L’obiezione è che la rapida corsa verso il nucleare nelle centrali di Bushehr e di Natanz (secondo alcuni esperti americani Teheran avrebbe già il potenziale per costruirsi un’atomica grezza) e le continue minacce della leadership iraniana di cancellare Israele dalla faccia del pianeta, non possono che mettere in guardia l’Occidente.
"Il nostro nucleare", ribatte Mohtashami, "è un passo scientifico straordinario, che sarà impiegato a uso civile solo al servizio del popolo e che per questo è difeso da tutti i cittadini. Abbiamo sempre rispettato i parametri fissati dall’Aiea (l’agenzia atomica internazionale). E siamo francamente sorpresi per le paure dell’Occidente. Come si spiega che Israele, da anni potenza atomica che non ha aderito al Trattato di non proliferazione nucleare, non suscita alcuna apprensione mentre l’Iran che lo ha firmato e sta ancora sperimentando per soddisfare il fabbisogno di energia elettrica rappresenterebbe una minaccia?".
Nonostante la paranoia del complotto imperialista, la modernizzazione avanza. L’antisionismo delle autorità non impedisce che la comunità ebraica (25 mila persone, la più grande del Medio Oriente fuori da Israele) venga lasciata in pace. E dove le chiusure dei mullah vengano eluse dai borghesi delle grandi città: non possono acquistare i dvd occidentali, ma se li procurano al mercato clandestino.
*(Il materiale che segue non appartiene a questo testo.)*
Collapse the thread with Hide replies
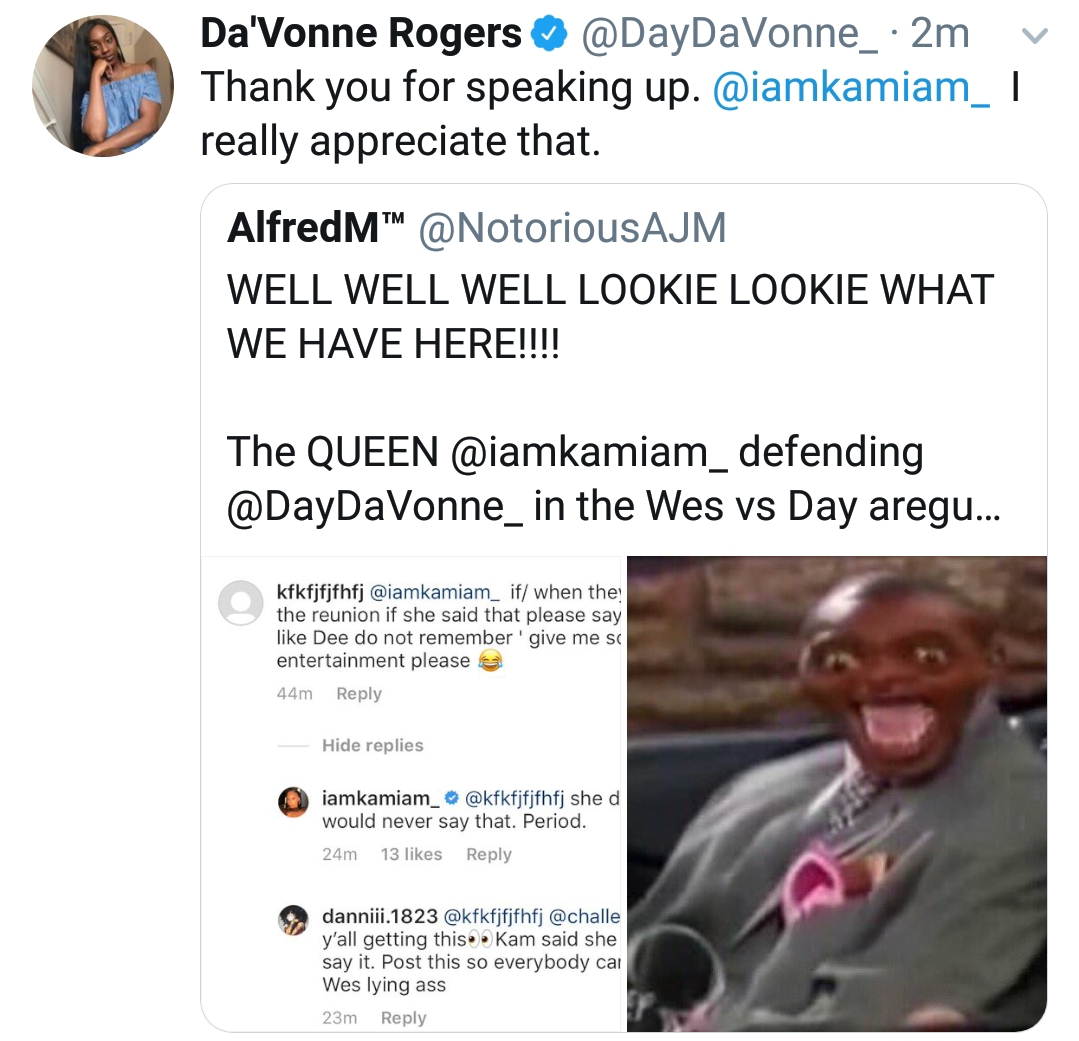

Non hanno l’autorizzazione a bere alcolici o a scambiare effusioni amorose per strada, ma alle feste private scorrono fiumi di bevande al bando e le ragazze si liberano di tuniche e chador sfoggiando i capi sexy. Ma soprattutto, indistintamente tutti, sfogano il bisogno di aprirsi al mondo tramite i gli sms e Internet (il farsi è la terza lingua più diffusa del Web) censurato solo sui temi politici più scabrosi.